God is good!! God is trustworthy! God is faithful.

It took me a long time to take steps to where I believed even the first three words, “God is good!” I have struggled to live my life being able to fully trust and love anyone, most especially myself and God.

Life hit bottom for me 2 years ago. My marriage was ending, and I was in a hospital alone far from home.

I wasn’t expecting any visitors, but I received two. The first was my husband. We got in a fight, and I told him, “don’t come back.” The next time I was told I had a visitor, I couldn’t imagine who else would have driven the hour to see me.

I was brought to tears when I saw it was my kind, new neighbor. I was surprised she had made the hour drive to see me. She sat with me, visited and listened to me, and even brought me a gift.

The gift was a turquoise, leather-bound devotional book. She didn’t know it, but turquoise was my favorite color at the time. I also found the smooth texture of the book to be very comforting during this scary time.

--- Data supplied ---
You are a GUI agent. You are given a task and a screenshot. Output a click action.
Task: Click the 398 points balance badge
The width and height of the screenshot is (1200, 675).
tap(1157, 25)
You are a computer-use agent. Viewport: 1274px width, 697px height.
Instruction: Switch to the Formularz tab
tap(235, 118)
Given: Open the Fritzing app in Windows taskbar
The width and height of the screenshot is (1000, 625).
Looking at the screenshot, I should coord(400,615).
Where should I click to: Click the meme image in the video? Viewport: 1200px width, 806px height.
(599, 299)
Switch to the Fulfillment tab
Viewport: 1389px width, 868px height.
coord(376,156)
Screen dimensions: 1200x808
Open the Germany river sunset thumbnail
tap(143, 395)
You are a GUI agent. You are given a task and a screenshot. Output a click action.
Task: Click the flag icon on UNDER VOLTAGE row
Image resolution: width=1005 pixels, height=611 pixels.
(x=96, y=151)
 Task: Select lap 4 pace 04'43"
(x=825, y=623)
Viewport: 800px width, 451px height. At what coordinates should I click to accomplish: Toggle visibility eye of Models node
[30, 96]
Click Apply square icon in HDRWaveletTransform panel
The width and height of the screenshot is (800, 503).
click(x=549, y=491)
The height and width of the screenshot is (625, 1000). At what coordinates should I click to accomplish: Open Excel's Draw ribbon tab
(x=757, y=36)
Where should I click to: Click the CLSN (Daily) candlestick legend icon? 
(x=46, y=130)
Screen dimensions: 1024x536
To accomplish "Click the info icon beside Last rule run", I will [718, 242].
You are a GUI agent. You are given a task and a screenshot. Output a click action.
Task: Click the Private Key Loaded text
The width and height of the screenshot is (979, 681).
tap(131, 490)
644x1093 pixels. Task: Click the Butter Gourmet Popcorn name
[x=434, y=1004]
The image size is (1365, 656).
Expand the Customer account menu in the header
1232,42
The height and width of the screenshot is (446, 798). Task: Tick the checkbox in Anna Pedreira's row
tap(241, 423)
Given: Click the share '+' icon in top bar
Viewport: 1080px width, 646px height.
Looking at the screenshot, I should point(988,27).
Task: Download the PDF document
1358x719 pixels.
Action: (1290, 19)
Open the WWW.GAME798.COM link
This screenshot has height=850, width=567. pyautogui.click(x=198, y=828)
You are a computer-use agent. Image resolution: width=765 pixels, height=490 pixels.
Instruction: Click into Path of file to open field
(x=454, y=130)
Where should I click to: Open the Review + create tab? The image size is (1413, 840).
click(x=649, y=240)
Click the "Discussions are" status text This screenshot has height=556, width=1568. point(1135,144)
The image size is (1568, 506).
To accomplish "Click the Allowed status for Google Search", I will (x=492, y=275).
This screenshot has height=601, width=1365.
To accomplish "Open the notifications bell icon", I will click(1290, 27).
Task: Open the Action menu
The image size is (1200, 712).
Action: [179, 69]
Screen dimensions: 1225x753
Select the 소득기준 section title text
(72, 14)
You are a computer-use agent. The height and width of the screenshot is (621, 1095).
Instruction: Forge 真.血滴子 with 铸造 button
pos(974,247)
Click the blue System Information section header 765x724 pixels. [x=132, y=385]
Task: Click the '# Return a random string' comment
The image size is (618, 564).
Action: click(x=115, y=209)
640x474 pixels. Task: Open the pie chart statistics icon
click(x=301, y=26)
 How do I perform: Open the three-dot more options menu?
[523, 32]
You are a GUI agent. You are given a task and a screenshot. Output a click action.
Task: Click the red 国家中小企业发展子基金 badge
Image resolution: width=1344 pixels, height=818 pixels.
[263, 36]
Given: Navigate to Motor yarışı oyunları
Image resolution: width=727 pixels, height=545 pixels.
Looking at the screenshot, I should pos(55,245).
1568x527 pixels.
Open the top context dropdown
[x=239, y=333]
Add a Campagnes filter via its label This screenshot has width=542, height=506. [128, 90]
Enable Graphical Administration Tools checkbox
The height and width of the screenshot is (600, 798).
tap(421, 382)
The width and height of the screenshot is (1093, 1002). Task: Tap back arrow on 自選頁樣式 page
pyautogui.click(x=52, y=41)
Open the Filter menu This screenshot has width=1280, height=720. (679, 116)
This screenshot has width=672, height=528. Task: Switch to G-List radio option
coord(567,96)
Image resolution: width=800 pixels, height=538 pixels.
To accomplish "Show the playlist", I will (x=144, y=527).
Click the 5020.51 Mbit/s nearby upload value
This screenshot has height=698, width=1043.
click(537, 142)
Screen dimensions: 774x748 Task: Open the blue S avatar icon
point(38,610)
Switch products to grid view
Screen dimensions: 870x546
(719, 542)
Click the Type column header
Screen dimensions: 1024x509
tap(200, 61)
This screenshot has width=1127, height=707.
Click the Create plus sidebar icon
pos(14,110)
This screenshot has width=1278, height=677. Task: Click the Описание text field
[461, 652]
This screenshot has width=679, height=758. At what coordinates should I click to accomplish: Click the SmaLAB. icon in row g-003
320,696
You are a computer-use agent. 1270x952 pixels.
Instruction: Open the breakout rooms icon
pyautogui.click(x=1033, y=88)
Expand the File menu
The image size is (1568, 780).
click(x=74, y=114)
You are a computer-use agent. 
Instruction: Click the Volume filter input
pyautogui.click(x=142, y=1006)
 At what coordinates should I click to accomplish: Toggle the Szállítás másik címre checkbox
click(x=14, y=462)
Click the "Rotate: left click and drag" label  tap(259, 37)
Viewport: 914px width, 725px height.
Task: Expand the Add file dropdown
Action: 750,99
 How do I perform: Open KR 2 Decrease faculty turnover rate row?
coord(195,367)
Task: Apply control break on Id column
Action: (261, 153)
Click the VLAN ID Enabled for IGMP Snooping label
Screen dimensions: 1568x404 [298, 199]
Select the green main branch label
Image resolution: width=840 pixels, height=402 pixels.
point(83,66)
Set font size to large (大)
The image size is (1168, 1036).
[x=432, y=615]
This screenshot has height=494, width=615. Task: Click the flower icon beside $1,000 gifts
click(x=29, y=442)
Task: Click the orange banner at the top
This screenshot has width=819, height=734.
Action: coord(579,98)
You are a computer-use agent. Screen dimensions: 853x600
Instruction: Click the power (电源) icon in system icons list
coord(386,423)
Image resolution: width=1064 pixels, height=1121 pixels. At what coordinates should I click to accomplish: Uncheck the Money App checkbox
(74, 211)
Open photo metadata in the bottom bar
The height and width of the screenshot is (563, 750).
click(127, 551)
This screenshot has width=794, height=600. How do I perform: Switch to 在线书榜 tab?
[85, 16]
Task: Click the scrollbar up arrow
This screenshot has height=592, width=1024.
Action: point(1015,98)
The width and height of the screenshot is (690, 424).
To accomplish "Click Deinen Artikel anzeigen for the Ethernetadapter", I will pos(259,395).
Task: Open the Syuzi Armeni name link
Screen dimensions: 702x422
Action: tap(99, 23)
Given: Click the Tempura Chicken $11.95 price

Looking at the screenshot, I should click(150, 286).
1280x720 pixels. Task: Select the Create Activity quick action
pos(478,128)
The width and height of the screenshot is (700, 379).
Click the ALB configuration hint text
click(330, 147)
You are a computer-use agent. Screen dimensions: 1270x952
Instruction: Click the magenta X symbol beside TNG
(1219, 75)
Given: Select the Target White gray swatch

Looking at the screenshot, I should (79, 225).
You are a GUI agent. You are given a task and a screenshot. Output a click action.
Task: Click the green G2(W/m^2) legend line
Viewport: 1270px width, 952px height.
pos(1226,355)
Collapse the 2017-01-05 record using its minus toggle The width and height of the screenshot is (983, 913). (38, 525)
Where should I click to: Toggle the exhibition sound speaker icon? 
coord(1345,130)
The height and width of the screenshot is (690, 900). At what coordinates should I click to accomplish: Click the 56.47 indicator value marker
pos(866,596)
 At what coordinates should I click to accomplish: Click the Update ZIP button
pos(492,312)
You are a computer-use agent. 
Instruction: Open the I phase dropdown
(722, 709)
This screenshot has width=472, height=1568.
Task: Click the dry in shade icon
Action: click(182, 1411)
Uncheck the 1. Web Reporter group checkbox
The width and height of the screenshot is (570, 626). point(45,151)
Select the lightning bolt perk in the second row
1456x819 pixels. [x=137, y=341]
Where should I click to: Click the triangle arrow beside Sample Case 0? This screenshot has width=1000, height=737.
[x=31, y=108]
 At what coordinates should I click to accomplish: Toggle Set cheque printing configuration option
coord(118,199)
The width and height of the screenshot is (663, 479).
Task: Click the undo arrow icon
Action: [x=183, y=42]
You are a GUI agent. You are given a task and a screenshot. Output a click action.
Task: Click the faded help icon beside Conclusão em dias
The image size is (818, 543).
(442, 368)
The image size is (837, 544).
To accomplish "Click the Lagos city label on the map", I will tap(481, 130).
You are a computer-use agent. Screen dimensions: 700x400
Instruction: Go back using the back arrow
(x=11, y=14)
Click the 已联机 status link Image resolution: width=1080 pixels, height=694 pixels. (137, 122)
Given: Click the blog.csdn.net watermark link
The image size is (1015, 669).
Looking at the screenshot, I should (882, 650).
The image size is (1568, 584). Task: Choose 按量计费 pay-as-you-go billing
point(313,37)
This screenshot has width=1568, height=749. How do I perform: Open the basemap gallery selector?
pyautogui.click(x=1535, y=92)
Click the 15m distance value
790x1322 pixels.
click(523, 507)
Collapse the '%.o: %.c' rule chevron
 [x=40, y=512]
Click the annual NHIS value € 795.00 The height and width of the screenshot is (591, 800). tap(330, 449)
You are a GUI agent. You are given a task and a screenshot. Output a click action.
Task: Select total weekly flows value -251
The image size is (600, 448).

--- Problems to work on ---
a: In the page text, who was the second person to visit the narrator in the hospital?
b: List every quality that the opening line of the page text attributes to God.
c: Write a continuation of the story about the neighbor's hospital visit and the devotional book, beginning right after its final sentence.

--- List of answers ---
a: The narrator's kind, new neighbor.

b: Good, trustworthy, faithful

c:
My new neighbor’s act of love to visit me so far away touched the deepest parts of my hurting heart in a way no one else had been able to reach.

She is a woman of deep faith, so I believed her action to stem from her willingness to follow God’s promptings.

With all the brokenness in the world, I am glad I have found my anchor and peace in Jesus Christ alone.

Even in my most broken places, God is healing me. I know He is good! When the world seems turned upside down, Jesus is the person I trust most, and run to first.

My life felt like a perpetual winter, but I am finally seeing signs of spring. God is so good to come after me and rescue me.